Repentance
[9:97]
[The hypocrites among] the bedouin are more tenacious in [their] refusal to acknowledge the truth and in [their] hypocrisy [than are settled people], and more liable to ignore the ordinances which God has bestowed from on high upon His Apostle – but God is all-knowing, wise.


* v.97 : The words interpolated by me between brackets at the beginning of this sentence are based on the interpretation given by Rāzī (see also Manār XI, 8), obviously in view of verse 99, which speaks of believers among the bedouin.

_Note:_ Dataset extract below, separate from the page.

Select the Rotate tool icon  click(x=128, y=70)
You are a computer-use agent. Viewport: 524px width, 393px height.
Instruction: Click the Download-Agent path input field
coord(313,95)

* Owing to their nomadic way of life and its inherent hardship and crudity, the bedouin find it more difficult than do settled people to be guided by ethical imperatives unconnected with their immediate tribal interests – a difficulty which is still further enhanced by their physical distance from the centres of higher culture and, consequently, their comparative ignorance of most religious demands. It was for this reason that the Prophet often stressed the superiority of a settled mode of life to a nomadic one: cf. his saying, “He who dwells in the desert (al-bādiyah) becomes rough in disposition,” recorded by Tirmidhī, Abū Dā’ūd, Nasā’ī, and Ibn Hanbal on the authority of Ibn ‘Abbās, and a similar Tradition, on the authority of Abū Hurayrah, by Abū Dā’ūd and Bayhaqī.